[Extract to read]
* * * *
Personal information
- Full name: David William Lilley
- Date of birth: 31 October 1977 (age 47)
- Place of birth: Bellshill, Scotland
- Position(s): Full Back or Central Defender

Youth career
- Bellshill Boys Club

Senior career*
- Years: Team / Apps / (Gls)
- 1995–1999: Queen of the South / 76 / (1)
- 1999–2002: Aberdeen / 25 / (0)
- 2002: → Ross County (loan) / 6 / (0)
- 2002–2004: Partick Thistle / 49 / (2)
- 2004–2009: Kilmarnock / 112 / (5)
- 2009–2011: Queen of the South / 61 / (2)
- 2011–2013: Airdrie United / 52 / (0)
- Total:  / 381 / (10)

Managerial career
- 2015–2016: Bellshill Athletic

= David Lilley =

Scottish footballer and manager

David William Lilley (born 31 October 1977) is a Scottish former professional footballer who usually plays at centre back but has also played at right back. Lilley was most recently the manager of Bellshill Athletic in the Scottish Junior Football Association, West Region.

Lilley spent a decade in the SPL with Aberdeen, Partick Thistle and Kilmarnock, where he was the club captain, before moving on to captain both Queen of the South and Airdrie United.

==Playing career==
Lilley started his career in youth football alongside Jamie McAllister with Bellshill Boys Club. Lilley was then signed up on a professional contract by Queen of the South at the start of the 1995–96. Lilley spent four seasons in his first spell at Palmerston Park, playing in 76 league matches and scoring 1 league goal.

Lilley signed for Aberdeen at the start of the 1999–2000 season for a reported £100,000 fee. He followed Jamie McAllister to Pittodrie, both leaving Queens in the same summer. In three seasons with Aberdeen Lilley had lengthy periods sidelined with injury. He played in 25 league matches without scoring a goal. Lilley was loaned out to Ross County in 2002, where he played for the Victoria Park club in 6 league matches without scoring a goal.
* * * *
[Tasks]
**A)** Name every distinct club in the senior career section of the David Lilley profile. List a club only once, even if it appears in more than one row.
**B)** Render this sentence from the David Lilley profile in Spanish: "He played in 25 league matches without scoring a goal."

[Information provided]
* * * *
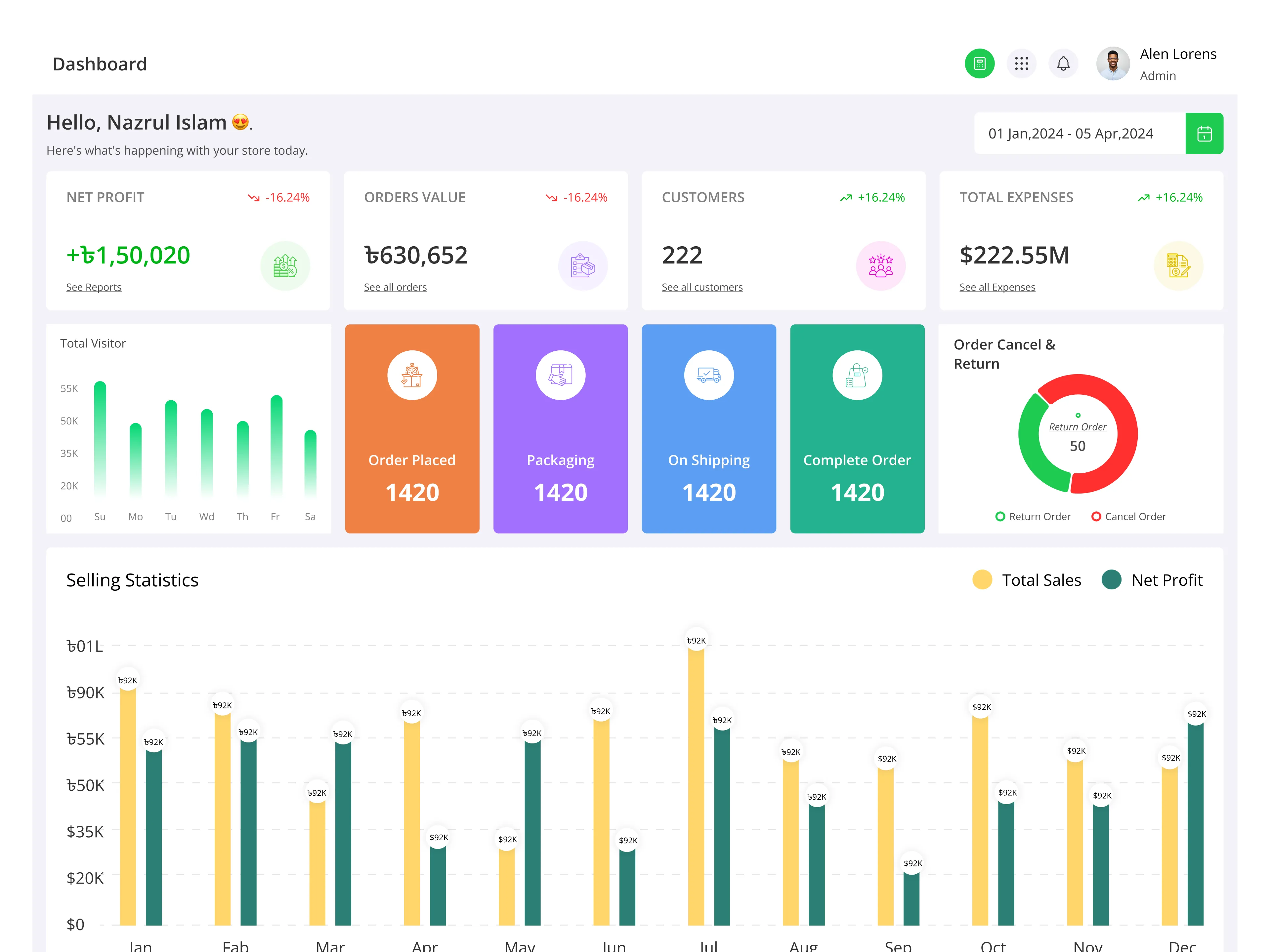Click Alen Lorens avatar photo
Image resolution: width=1270 pixels, height=952 pixels.
coord(1113,64)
* * * *
[Results for each task]
**A)**
- Queen of the South
- Aberdeen
- Ross County
- Partick Thistle
- Kilmarnock
- Airdrie United

**B)** Jugó 25 partidos de liga sin marcar ningún gol.